**Passage given**
•••••

2 Early Media in SIP

   SIP [1] uses the offer/answer model [4] to negotiate session
   parameters. One of the user agents - the offerer - prepares a session
   description that is called the offer. The other user agent - the
   answerer - responds with another session description called the
   answer. This two-way handshake allows both user agents to agree upon
   the session parameters to be used to exchange media.

   The idea behind the offer/answer model is to decouple the
   offer/answer exchange from the mechanism used to transport the
   session descriptions. For example, the offer can be sent in an INVITE
   request and the answer can arrive in the 200 (OK) response for that
   INVITE. Or, alternatively, the offer can be sent in the 200 (OK) for
   an empty INVITE and the answer be sent in the ACK. When reliable
   provisional responses [2] and/or UPDATE requests [3] are used, there
   are many more possible ways to exchange offers and answers.

   The offer/answer model is not even coupled to SIP. Other transport
   mechanisms such as email attachments or instant messages can be used
   to perform an offer/answer exchange.

   This decoupling between the offer/answer model and the particular
   messages used for a particular offer/answer exchange implies that the



G. Camarillo et. al.                                          [Page 3]


Internet Draft                    SIP                  November 29, 2002


   negotiation of media parameters is not affected by the status of the
   session. If an INVITE contains an offer, it does not matter that the
   answer is received in a 183 (Session Progress), a 180 (Ringing) or a
   200 (OK) response. The resulting media session will be the same in
   the three scenarios.

        Note that in the past, some people wrongly believed that a
        UAC receiving a particular answer had to set up different
        early media sessions if the answer was received in a 180
        response (all the media streams were "magically" considered
        inactive) or in a 183 response (the media streams were
        established following the normal offer/answer model).

•••••

**Data extract**
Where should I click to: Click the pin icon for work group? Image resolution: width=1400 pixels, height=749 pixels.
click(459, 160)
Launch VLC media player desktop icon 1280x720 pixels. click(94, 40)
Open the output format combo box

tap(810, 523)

•••••

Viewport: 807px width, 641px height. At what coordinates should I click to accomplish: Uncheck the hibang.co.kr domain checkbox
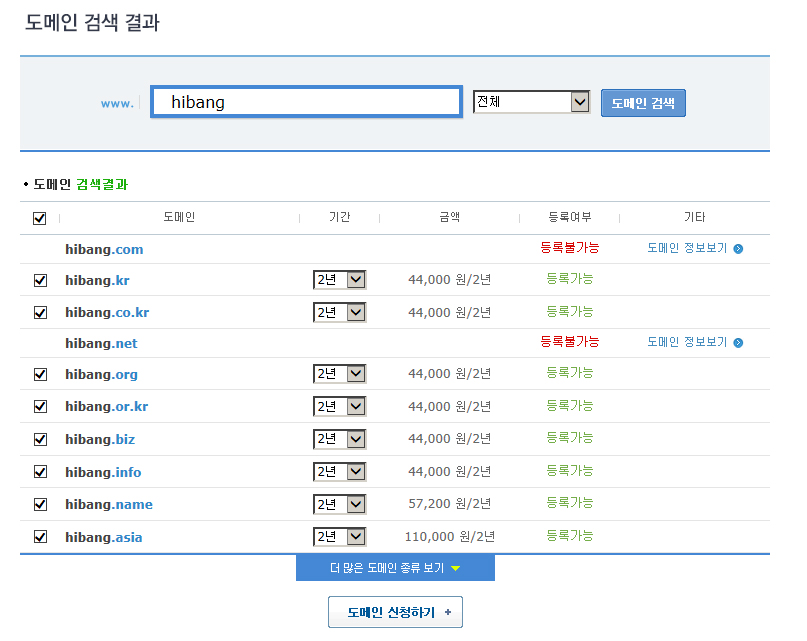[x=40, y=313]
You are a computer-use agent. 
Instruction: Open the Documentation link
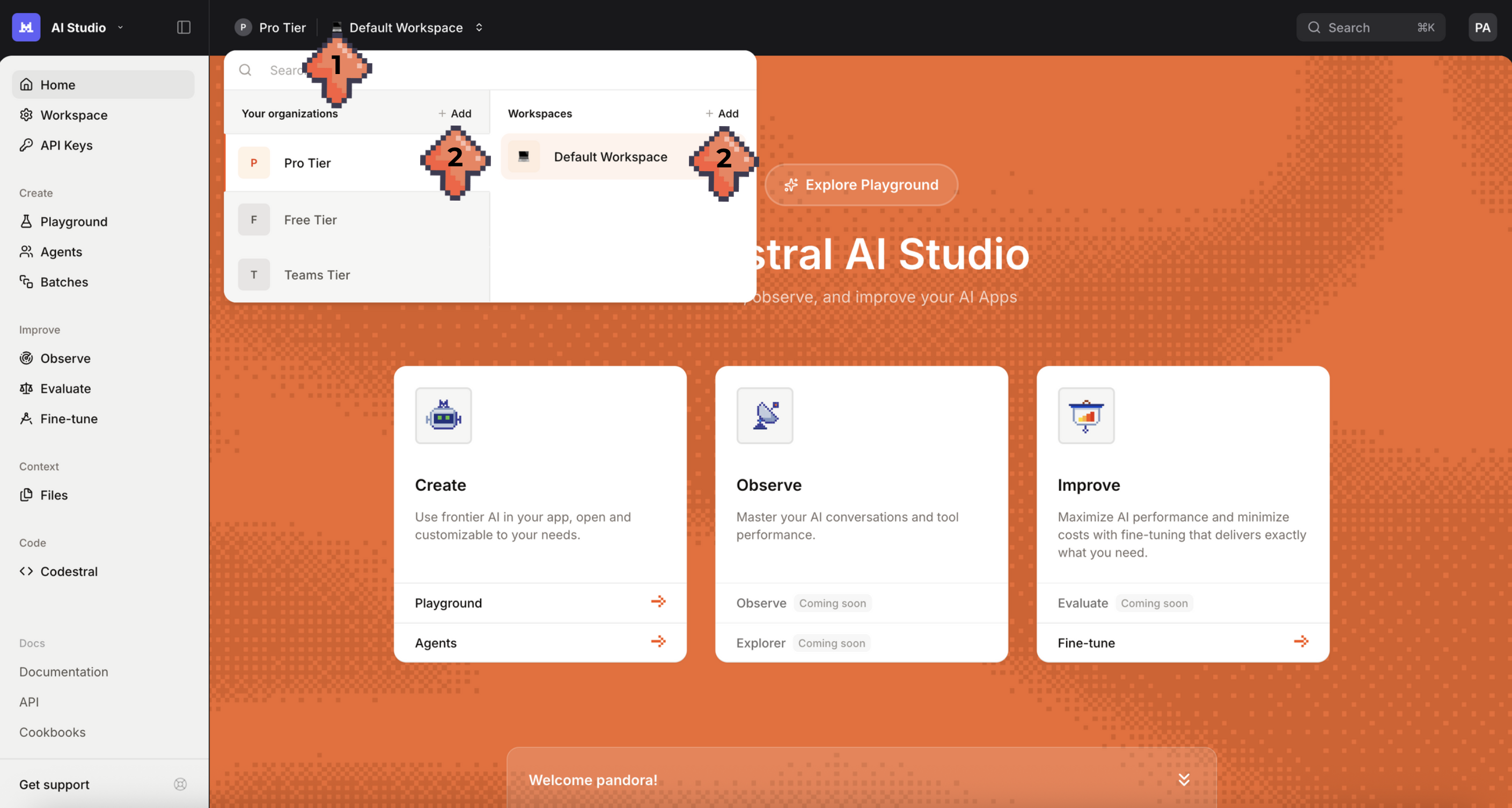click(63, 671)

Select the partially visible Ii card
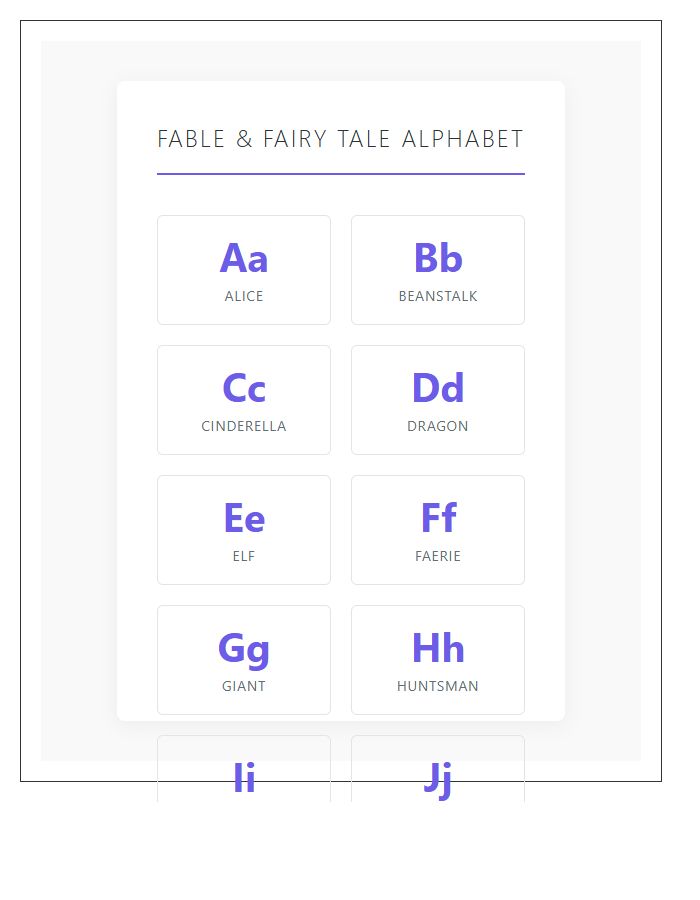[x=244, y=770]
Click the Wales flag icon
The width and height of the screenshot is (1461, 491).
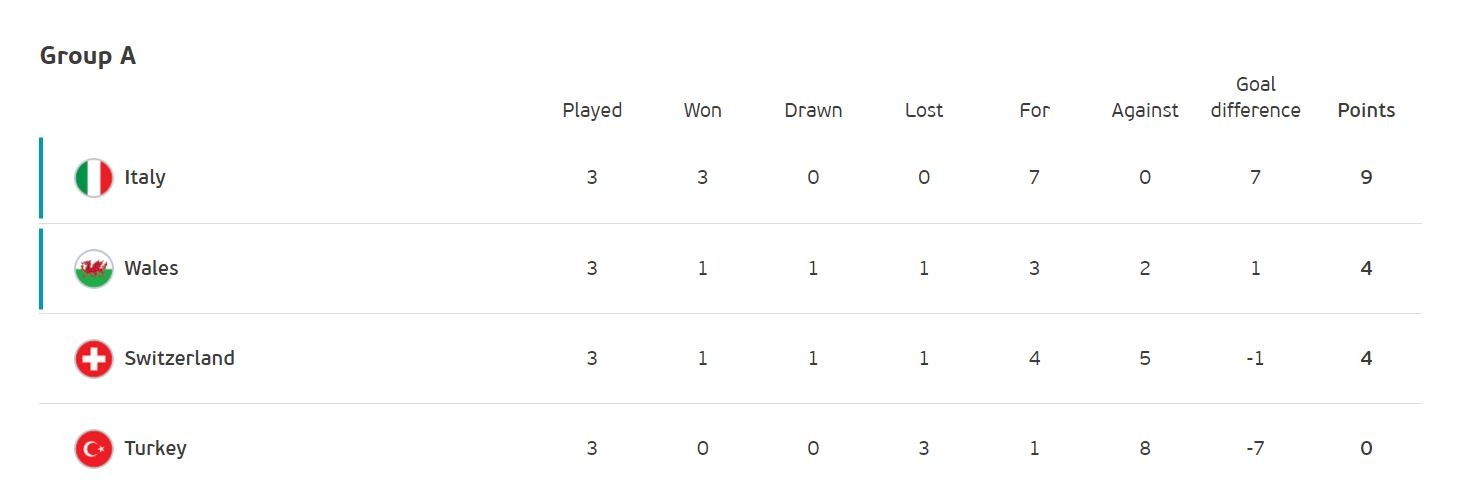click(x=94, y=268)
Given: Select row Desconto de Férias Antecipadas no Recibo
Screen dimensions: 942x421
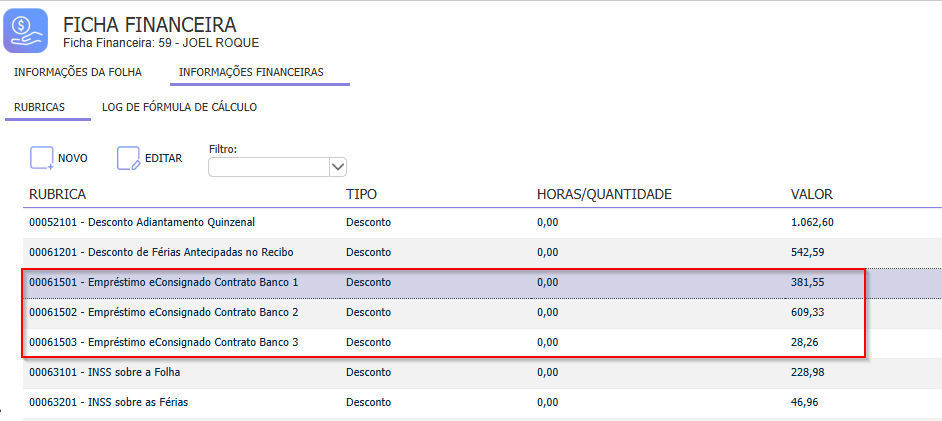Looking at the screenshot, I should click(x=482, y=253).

•••••

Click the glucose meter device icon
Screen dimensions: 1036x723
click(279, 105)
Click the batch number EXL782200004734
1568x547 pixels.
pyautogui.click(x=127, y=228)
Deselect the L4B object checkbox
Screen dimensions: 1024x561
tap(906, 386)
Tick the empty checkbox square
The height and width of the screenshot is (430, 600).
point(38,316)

•••••

**Problems and tasks**
(A) According to the passage on early media in SIP, what transport mechanisms other than SIP can carry an offer/answer exchange?
(B) Pick up the passage on early media in SIP right after its last sentence and keep writing it.
The lines that come after the passage are separate material.

**Answers provided**
(A) Email attachments or instant messages.

(B)
2.1 Status Codes

   As a consequence of the previously mentioned decoupling, the status
   code of a particular 1xx or 2xx SIP response is independent of the
   offer/answer model. For example, if a UAS is alerting the user, it
   will send a 180 (Ringing) response, regardless of the presence (or
   absence) of early media. Early media is driven by the offer/answer
   model, NOT by the status codes.

2.2 Direction Attributes and Media Clipping

   The direction attribute (i.e., sendrecv, sendonly, recvonly or
   inactive) for a particular stream contains the status of the media
   tools handling that stream at the end-points. Therefore, the
   direction attribute indicates whether or not the media tools at the
   end-point are ready to receive/send media over a particular media
   stream.

   The problem is that the offer/answer model does not distinguish
   between a sender that does not intend to send media and a receiver
   that does not accept incoming media. This distinction is useful to
   avoid media clipping in certain situations. We have the following
   alternatives for a particular direction of a stream:

        1.   Sender intends to send; receiver accepts media

        2.   Sender intends to send; receiver does NOT accept media

        3.   Sender does NOT intend to send; receiver accepts media

        4.   Sender does NOT intend to send; receiver does NOT accept
             media

   We have to analyze in which of these 4 scenarios there is a chance of
   having media clipping when the media resumes being sent over the



G. Camarillo et. al.                                          [Page 4]


Internet Draft                    SIP                  November 29, 2002


   stream. If is obvious that in scenario 1 there is already media
   flowing from sender to receiver, so we do not need to analyze it.

   If in scenario 2 the receiver decides to start accepting media, it
   will configure his media tool so that it is ready to receive media,
   and it will send an offer to the sender indicating so. Since the
   receiver configures his media tool before sending the offer, there is
   no media clipping.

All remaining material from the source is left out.